Они долго смеялись шуткам друг друга по поводу Митиного заключения в местном ИВС: «он тут в законе; ему тут зелёный свет; зона-то у нас какая будет, красная или как?». Митя из вежливости смеялся тоже, хотя не понимал в этих шутках ничего кроме междометий.
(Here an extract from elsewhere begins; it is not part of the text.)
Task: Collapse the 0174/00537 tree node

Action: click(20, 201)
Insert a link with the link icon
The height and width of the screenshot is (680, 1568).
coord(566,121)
— Ну что, зэчара, б….й когда приводить?
Буржуйка делала своё дело, растапливала сосульки рук и ног, ласкала слух нежным треском. Тепло. Бежит паровозиками с солнцами в топках, льётся тропической речкой, кишащей, кипящей жизнью… тепло… одаривает, нисходит и просветляет. Такая роскошь по нынешнему его положению. Да и вообще… Тепло — это и есть Родина. Основной признак. Там, где люди живут не день и не два — и не на день, не на два поселились, они заводят тепло. Там, отогревшись, они начинают чувствовать. Любить. Там и Родина, где тепло и подходяще для любви. А в армии холодно. Люди-то здесь мимоходом, даже офицеры — сегодня здесь, завтра там. Холодно — поэтому всеобщая нелюбовь. Поэтому никакого ощущения Родины, как бы ни старался замполит. Нет её здесь, Родины. Опять же — какая Родина, если нелюбовь… замкнутый круг… стальной, тяжёлый, прочный как броня, неразмыкаемый круг.
В щели между дверцей и цилиндрическим телом печки было видно, как пламя строит свои мимолётные замки. Блики играли по засыпанному бумажным мусором полу.
— Пехота, а ты чего молчишь? Мы тут о бабах п….м.